Records for this exercise:
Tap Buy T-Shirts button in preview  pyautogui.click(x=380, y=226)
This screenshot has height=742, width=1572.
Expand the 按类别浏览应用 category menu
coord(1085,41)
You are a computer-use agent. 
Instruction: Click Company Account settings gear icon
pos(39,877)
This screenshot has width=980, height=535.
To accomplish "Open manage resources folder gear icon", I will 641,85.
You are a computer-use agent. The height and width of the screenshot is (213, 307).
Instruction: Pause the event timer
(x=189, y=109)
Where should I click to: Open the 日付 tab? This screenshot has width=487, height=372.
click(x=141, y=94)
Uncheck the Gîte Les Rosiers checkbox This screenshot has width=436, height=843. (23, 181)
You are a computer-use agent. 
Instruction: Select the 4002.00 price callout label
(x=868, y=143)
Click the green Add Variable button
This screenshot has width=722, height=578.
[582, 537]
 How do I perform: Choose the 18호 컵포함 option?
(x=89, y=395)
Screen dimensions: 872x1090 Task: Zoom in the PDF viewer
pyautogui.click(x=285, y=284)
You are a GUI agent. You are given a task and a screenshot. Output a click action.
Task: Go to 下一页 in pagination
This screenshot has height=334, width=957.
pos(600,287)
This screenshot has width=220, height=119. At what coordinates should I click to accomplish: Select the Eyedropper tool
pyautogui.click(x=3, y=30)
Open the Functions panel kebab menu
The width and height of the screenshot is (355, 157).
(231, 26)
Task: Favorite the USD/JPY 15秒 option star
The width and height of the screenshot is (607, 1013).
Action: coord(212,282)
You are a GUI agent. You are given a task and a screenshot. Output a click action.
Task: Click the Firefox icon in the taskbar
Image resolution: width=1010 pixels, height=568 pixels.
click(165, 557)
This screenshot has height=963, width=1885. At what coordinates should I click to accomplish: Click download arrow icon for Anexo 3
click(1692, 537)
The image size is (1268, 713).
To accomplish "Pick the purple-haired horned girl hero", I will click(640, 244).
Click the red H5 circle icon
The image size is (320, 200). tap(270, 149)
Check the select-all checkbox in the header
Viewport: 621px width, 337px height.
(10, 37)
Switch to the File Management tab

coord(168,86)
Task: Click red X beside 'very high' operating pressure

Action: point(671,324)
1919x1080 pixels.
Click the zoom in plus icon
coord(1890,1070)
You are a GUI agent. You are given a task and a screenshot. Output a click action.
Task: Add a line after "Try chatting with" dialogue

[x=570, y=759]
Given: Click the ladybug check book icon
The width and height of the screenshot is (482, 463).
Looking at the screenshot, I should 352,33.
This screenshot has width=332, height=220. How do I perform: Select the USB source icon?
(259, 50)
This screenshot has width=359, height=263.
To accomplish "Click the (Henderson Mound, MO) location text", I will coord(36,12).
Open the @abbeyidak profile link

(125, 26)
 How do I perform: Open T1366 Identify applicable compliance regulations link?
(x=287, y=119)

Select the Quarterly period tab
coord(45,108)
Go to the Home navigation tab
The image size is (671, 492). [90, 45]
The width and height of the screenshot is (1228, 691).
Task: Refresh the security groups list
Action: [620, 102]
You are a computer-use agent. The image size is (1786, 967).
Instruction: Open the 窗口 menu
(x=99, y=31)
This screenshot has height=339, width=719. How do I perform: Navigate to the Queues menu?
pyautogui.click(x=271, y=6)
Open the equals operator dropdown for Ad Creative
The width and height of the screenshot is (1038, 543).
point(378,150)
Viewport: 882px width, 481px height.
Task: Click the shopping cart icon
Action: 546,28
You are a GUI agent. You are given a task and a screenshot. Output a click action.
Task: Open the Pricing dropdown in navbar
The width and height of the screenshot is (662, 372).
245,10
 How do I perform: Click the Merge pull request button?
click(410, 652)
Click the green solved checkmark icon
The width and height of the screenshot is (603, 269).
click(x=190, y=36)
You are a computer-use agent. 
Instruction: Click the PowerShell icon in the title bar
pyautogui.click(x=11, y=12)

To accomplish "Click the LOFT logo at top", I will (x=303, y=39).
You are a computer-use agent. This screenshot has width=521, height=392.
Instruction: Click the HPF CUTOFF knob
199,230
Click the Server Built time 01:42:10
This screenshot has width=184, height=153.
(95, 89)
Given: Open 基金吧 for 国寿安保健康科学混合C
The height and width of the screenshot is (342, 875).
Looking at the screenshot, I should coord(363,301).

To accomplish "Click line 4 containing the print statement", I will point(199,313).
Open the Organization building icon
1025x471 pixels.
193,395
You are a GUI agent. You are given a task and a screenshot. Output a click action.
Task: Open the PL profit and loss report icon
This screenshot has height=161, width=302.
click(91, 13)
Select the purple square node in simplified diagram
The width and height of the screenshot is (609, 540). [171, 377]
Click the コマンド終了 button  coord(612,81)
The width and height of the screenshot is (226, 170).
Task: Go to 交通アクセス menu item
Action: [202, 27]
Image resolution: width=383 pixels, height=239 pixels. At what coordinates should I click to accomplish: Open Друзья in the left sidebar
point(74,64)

The task: Rewrite the stretch of material from the start through the line containing "(x=189, y=109)", with "gear icon" replaced by "cog icon" and everything else left the same.

Task result:
Tap Buy T-Shirts button in preview  pyautogui.click(x=380, y=226)
This screenshot has height=742, width=1572.
Expand the 按类别浏览应用 category menu
coord(1085,41)
You are a computer-use agent. 
Instruction: Click Company Account settings cog icon
pos(39,877)
This screenshot has width=980, height=535.
To accomplish "Open manage resources folder cog icon", I will 641,85.
You are a computer-use agent. The height and width of the screenshot is (213, 307).
Instruction: Pause the event timer
(x=189, y=109)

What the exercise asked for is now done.